Lessons from the Epidemic That Wasn't
Behavioral scientists love this story, because it supports the prevailing narrative about habit formation and disruption: people form habits as remembered solutions to recurring problems, and drop those habits when the environmental cues that trigger them are removed.
That’s not the whole story, and you can argue (correctly) that I’ve oversimplified, but it’s accurate enough.
Here’s the crux of the argument, well-presented in Wendy Wood, PhD’s new book, Good Habits, Bad Habits: Habits are the brain’s way of not having to think so hard. Make the behavior automatic, and create an unconscious link between a trigger and the behavior, and you’ve got a habit. If you want to disrupt the habit, disrupt the trigger.
Get the soldiers out of Vietnam, and all the cues (stress and drug) disappear. Habit extinguished. Remove the cookies from the kitchen, and you won’t run the circuitry that creates a craving. Take a different route home, and the golden arches won’t entice you to swing by the drive-through for a large fries. Turn off the phone, and you won’t constantly check Instagram and Twitter.
As far as you can clean up your environment, removing those triggers for unwanted behaviors, do it. The research is clear and unequivocal.
But is that always the best solution? Yes and no…
The Fragility of A Perfect Environment
There are a couple of downsides to sanitizing your environment to making “sin” impossible, or at least extremely difficult.
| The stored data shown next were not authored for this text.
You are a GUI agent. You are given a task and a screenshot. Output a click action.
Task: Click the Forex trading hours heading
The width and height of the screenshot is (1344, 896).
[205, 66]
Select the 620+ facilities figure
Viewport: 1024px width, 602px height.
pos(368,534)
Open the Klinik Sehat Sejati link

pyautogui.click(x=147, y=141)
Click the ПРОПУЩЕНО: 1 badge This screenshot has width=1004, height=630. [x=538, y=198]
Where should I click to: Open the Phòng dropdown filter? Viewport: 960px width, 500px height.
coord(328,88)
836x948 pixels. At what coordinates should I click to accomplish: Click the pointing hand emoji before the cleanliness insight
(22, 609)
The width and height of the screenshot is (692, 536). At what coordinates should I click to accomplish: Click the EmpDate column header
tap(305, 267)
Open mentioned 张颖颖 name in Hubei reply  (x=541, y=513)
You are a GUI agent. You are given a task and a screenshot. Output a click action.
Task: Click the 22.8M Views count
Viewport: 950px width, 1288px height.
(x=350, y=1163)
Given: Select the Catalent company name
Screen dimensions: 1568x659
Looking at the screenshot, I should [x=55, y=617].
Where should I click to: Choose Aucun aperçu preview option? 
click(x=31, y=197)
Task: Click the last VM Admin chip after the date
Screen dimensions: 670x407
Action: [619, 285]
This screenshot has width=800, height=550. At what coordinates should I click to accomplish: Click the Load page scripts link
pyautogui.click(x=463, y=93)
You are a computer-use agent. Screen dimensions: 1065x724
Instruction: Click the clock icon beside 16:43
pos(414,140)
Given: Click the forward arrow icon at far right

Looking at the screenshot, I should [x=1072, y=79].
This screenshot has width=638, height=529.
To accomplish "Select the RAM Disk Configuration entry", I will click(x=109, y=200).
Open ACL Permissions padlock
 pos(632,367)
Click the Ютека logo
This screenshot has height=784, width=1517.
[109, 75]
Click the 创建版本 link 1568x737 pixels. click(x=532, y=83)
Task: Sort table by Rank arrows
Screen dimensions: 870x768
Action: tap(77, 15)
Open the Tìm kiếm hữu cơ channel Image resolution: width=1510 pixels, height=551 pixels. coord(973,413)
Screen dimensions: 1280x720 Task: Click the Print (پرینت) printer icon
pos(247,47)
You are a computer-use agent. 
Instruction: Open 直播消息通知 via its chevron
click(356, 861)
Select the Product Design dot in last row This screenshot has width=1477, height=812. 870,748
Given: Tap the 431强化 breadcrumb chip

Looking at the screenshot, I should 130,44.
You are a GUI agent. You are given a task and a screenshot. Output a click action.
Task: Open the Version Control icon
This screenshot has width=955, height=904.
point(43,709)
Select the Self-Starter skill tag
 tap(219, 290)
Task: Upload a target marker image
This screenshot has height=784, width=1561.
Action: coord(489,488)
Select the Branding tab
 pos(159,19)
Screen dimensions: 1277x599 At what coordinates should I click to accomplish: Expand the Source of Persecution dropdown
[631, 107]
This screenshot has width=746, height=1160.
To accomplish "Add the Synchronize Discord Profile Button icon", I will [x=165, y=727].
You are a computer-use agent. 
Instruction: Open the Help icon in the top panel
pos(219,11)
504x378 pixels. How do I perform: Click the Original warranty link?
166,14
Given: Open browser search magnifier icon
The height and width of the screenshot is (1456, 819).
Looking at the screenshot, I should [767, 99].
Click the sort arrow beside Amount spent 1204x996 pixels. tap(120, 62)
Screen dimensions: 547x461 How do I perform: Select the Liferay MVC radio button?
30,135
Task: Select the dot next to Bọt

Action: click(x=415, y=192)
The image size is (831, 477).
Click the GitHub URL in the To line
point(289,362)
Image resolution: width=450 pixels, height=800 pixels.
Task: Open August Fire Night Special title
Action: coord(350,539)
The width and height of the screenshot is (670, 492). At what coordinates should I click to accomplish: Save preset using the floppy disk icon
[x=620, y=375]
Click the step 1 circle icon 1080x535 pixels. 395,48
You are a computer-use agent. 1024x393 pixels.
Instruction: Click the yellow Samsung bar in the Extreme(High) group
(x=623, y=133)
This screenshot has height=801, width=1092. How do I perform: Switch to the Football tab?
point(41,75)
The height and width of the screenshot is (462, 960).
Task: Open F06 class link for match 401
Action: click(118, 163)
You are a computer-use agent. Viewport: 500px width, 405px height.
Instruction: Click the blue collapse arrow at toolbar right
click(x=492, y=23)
First, you can't always control your environment.
There's a saying: “You can carpet the world, or you can just wear shoes.”
One of those options is a lot more manageable than the other. One requires a gargantuan degree of control over your surroundings. The other requires only that you control your own footwear.
When you rely on environmental “purity” to maintain good behavior, you're fragile. Because you can't control your environment. Not all the time, and not to the extent that you'd need to.
And even when you can, part of your mind is going to be freaking out, anticipating that horrible moment when you're going to lose that control.
Wendy Wood actually makes this case in her book, in a story about getting a new car that beeped when it drew near to an obstacle. She didn't like it at first, but gradually grew to depend on the feature. Which is why the first thing she did upon renting a car that didn't make those warning sounds was to reverse into a wall.
Without realizing it, Wood had developed a dependence on a feature that she had never needed and wasn't crazy about. So much so, that her ability to drive was impaired by its absence. Instead of relying on her own eyes, she had outsourced her judgment to an external cue that was not dependable.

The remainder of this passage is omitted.